Sarkisian clearly brought in Ewers to become the starting quarterback — the former Southlake Carroll standout is viewed as a generational talent and may only be on campus for two years after expending redshirting last fall at Ohio State before entering the transfer portal.
But Card likely has the early advantage in spring practice and Sarkisian was quick to point out Card’s experience.
“I’m hesitant for everybody out there to write Hutson Card off — this guy’s got some invaluable experience. He’s in year two of our system, he’s working his tail off, and and I’m excited to see what he can do,” Sarkisian said.
“That being said, we brought in two really talented players, which we’re gonna do every year at every position. Really good programs continue to build their roster every position, quarterback is no different.”
Murphy is still taking mental reps as he rehabilitates from the leg injury he suffered in the state title game as a senior, but experienced plenty of growth in the last calendar year as he played two seasons of high school football and started to add a level of refinement to his remarkable arm talent.
Considered the No. 1 prospect in the 2022 class before reclassifying, Ewers arrives with some of the biggest expectations facing a quarterback at Texas since Garrett Gilbert in 2009. And Gilbert had the luxury of waiting behind and learning from Colt McCoy during the regular season before he was trust into the spotlight during the national championship game. Ewers faces significantly more pressure to immediately become one of the faces of the Texas football program.

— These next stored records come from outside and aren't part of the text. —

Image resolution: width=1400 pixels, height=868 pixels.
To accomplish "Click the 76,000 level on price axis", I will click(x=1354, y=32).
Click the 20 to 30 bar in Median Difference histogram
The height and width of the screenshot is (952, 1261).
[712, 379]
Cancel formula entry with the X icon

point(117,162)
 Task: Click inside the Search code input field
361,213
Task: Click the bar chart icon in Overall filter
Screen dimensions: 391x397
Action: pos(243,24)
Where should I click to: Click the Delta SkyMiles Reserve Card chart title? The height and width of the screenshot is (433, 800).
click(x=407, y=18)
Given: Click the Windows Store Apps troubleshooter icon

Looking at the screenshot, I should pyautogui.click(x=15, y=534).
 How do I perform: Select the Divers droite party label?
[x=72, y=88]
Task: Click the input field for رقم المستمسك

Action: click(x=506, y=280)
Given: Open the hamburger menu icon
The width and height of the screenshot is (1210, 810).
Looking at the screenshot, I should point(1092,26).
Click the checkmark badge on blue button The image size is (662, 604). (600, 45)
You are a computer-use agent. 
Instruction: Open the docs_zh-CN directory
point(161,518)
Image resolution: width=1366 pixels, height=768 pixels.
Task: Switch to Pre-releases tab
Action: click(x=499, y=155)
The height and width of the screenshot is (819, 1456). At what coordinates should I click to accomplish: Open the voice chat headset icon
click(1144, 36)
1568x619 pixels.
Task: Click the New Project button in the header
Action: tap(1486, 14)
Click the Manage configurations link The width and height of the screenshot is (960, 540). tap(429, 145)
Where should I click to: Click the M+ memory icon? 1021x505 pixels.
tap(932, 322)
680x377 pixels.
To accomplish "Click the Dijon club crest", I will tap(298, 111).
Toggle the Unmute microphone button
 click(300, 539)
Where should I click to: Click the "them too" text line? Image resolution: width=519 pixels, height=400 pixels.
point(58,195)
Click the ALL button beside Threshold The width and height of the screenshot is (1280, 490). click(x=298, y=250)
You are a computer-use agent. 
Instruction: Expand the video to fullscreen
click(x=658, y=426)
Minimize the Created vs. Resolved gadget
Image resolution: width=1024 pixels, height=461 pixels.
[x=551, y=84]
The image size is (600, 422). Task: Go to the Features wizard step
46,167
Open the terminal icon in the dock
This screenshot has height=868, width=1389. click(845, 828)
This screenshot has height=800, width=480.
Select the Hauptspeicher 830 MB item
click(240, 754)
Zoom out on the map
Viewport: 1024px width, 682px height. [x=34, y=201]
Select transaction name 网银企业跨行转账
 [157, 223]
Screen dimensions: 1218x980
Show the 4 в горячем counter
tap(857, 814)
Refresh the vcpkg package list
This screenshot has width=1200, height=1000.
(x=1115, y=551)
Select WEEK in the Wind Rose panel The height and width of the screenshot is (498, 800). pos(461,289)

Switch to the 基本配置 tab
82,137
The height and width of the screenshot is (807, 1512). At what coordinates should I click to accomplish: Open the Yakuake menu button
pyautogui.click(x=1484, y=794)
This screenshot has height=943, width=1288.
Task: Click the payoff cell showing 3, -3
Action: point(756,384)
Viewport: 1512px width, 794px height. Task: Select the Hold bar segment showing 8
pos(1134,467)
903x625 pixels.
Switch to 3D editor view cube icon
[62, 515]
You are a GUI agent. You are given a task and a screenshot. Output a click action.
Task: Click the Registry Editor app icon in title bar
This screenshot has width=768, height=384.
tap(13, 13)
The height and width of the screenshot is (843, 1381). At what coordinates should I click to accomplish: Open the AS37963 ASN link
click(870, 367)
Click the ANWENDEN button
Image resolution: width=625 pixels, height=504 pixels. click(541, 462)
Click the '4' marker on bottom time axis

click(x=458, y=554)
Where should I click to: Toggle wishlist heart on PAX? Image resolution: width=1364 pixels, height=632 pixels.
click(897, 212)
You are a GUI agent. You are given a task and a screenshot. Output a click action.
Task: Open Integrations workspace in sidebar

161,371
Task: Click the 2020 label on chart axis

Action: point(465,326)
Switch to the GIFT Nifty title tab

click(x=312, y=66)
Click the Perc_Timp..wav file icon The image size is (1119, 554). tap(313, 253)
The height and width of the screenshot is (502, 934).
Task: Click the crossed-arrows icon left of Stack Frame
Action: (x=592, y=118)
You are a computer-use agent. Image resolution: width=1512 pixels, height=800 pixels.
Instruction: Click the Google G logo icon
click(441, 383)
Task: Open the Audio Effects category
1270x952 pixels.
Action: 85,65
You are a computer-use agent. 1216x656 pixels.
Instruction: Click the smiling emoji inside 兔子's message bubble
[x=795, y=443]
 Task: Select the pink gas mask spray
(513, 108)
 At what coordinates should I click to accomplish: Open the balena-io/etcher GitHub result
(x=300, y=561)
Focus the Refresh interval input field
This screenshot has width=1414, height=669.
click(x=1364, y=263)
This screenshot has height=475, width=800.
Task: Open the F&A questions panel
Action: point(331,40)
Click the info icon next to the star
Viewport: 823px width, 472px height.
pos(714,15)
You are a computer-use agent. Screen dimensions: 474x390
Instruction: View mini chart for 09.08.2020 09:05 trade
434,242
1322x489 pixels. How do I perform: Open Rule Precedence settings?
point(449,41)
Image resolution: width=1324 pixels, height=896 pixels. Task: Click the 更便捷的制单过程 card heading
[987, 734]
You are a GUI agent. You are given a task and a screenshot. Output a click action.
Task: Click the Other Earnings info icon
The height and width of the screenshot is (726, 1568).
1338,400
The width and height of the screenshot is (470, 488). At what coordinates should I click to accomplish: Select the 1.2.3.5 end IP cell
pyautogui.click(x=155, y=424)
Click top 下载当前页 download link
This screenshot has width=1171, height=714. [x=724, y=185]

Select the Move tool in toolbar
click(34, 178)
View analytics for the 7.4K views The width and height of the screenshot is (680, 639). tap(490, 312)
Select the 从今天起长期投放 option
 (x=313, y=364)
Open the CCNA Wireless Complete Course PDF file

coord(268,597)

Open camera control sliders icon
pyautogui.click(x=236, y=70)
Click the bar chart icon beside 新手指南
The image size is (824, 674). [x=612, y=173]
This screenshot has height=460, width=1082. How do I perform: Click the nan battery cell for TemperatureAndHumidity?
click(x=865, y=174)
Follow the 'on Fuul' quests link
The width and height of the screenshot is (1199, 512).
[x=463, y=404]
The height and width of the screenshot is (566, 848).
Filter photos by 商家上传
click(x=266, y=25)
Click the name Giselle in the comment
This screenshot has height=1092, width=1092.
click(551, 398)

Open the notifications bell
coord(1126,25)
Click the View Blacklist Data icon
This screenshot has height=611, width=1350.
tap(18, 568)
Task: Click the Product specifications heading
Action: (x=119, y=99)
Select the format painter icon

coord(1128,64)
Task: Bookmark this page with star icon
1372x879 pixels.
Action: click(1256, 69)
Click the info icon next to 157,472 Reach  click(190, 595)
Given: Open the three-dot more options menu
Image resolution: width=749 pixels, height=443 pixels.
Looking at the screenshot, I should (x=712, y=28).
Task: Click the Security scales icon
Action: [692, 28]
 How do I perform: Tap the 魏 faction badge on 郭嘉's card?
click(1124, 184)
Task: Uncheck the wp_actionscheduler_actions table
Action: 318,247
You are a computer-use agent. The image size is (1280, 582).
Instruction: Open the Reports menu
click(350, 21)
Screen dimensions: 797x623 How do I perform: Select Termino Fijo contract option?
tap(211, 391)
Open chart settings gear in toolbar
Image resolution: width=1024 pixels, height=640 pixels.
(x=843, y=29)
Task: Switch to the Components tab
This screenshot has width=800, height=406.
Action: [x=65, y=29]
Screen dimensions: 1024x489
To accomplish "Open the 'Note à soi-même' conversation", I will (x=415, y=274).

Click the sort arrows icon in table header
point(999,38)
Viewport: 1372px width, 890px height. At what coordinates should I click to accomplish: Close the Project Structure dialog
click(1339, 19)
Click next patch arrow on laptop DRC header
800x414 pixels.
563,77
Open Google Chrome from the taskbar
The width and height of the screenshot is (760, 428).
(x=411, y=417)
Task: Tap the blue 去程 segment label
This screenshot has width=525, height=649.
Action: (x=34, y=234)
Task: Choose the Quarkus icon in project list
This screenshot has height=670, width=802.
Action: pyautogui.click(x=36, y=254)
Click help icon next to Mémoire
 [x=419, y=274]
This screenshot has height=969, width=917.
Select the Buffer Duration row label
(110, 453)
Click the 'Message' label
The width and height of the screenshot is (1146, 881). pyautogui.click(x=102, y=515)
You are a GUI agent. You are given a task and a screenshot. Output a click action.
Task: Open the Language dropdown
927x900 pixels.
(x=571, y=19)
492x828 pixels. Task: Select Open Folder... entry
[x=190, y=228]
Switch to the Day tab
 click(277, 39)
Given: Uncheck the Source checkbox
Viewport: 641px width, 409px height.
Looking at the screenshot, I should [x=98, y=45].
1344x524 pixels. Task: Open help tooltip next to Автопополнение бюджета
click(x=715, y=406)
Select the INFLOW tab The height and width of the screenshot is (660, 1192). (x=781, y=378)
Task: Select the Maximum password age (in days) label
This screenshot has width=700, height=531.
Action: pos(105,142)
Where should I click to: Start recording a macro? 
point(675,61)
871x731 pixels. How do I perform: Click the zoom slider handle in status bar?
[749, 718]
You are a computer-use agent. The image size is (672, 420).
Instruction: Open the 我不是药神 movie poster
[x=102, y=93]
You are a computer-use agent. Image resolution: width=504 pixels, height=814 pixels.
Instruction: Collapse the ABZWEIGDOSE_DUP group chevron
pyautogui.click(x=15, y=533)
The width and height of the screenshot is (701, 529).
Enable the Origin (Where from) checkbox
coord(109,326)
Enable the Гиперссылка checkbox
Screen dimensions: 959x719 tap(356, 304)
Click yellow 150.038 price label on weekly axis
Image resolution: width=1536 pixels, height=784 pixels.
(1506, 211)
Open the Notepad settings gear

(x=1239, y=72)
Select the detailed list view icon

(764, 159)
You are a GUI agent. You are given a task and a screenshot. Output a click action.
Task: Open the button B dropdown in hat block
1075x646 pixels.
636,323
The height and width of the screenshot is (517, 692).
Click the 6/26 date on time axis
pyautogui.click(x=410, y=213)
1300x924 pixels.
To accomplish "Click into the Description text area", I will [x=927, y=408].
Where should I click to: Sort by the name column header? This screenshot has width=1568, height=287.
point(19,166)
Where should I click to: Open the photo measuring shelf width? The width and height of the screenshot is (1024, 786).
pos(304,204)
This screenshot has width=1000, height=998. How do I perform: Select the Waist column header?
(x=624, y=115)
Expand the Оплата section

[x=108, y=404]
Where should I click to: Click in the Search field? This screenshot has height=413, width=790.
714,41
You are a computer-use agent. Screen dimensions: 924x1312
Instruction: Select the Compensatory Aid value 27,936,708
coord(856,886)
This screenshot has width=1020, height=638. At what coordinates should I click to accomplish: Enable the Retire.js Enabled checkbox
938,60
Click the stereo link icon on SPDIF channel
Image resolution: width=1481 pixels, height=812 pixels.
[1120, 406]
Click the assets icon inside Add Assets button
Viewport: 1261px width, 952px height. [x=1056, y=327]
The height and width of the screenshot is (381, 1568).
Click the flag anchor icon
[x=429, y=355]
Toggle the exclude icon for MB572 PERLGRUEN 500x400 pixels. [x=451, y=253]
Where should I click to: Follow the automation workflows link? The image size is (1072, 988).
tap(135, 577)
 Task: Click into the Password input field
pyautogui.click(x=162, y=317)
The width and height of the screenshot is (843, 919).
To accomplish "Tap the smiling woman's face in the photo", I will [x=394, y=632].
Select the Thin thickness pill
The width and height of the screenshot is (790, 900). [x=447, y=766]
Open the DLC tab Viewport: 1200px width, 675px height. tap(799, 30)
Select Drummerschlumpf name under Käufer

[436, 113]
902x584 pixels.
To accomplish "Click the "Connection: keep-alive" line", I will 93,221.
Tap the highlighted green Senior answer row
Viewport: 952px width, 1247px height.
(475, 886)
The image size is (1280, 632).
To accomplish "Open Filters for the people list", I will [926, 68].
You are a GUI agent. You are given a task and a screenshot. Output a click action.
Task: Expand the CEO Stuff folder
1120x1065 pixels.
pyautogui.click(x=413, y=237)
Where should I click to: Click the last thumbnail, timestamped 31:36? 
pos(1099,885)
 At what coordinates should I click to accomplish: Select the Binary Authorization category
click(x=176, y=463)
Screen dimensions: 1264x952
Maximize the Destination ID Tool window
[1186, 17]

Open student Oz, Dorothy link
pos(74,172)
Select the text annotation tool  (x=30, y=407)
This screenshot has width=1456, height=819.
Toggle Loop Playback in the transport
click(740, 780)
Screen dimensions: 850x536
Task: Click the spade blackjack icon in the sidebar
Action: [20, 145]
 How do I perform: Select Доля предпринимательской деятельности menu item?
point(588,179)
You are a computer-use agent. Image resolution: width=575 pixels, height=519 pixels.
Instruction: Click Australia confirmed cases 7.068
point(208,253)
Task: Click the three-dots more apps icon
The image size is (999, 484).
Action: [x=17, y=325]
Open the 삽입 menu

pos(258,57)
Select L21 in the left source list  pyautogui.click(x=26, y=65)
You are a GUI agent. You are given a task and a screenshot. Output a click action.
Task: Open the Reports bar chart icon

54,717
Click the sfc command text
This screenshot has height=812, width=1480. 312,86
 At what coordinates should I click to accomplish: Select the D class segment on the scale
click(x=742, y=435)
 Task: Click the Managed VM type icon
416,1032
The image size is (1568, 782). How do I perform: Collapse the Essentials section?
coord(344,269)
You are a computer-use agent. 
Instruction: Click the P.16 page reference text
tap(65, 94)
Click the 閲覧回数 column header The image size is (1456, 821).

Just don’t expect Sarkisian to name a starter following spring practice — in all likelihood, he’ll once again wait until game week to reveal who will take the field with the first-team offense on Sept. 3 against Louisiana-Monroe. So over the next five months, the emphasis will be on refining all that potential, including Card after his disappointing redshirt freshman season.
“We’ve got to do a really good job developing those guys and see how far we can take them,” Sarkisian said.
Position changes
Since Sarkisian hasn’t held a media availability since National Signing Day back in February, he hasn’t had a chance to address multiple position changes on the roster, but the release of the spring football roster did reveal some of them.
The biggest change comes from redshirt sophomore Sawyer Goram-Welch, who is switching from defensive line to offensive line. The Longview native spent two seasons playing defensive tackle, appearing in five total games with two tackles. But he was also passed on the depth chart by Byron Murphy last season and wasn’t likely to emerge as a rotation player this year. Now listed at 6’4 and 306 pounds, Goram-Welch will have a chance to compete at one of the roster’s most depleted positions — with the departures of Tyler Johnson and Rafiti Ghirmai, Goram-Welch becomes the 10th scholarship offensive lineman on campus this spring before players like Banks and Campbell arrive. The biggest need for Texas is outside at tackle, but look for Goram-Welch to get a look at guard.
The most important position change is super senior Anthony Cook moving to safety after a successful year as the starter at the Star position, the nickel back in defensive coordinator Pete Kwiatkowski’s scheme. After several disappointing seasons at cornerback, Cook notched 46 tackles, three tackles for loss, one sack, one forced fumble, and one fumble recovery. Now he’ll try to solidify a position without much experienced depth, but the transition should be a relatively easy one because Cook has cross-trained at safety in the past.
Cook’s move leaves an open competition at Star, where junior Jerrin Thompson could be the top contender to take over for Cook after underachieving last season while starting six games at safety.
Adding depth at safety are sophomore Morice Blackwell, who dropped 14 pounds from last year after being recruited as a linebacker, and junior Kitan Crawford, who will compete for a spot in the rotation following two seasons as a reserve cornerback.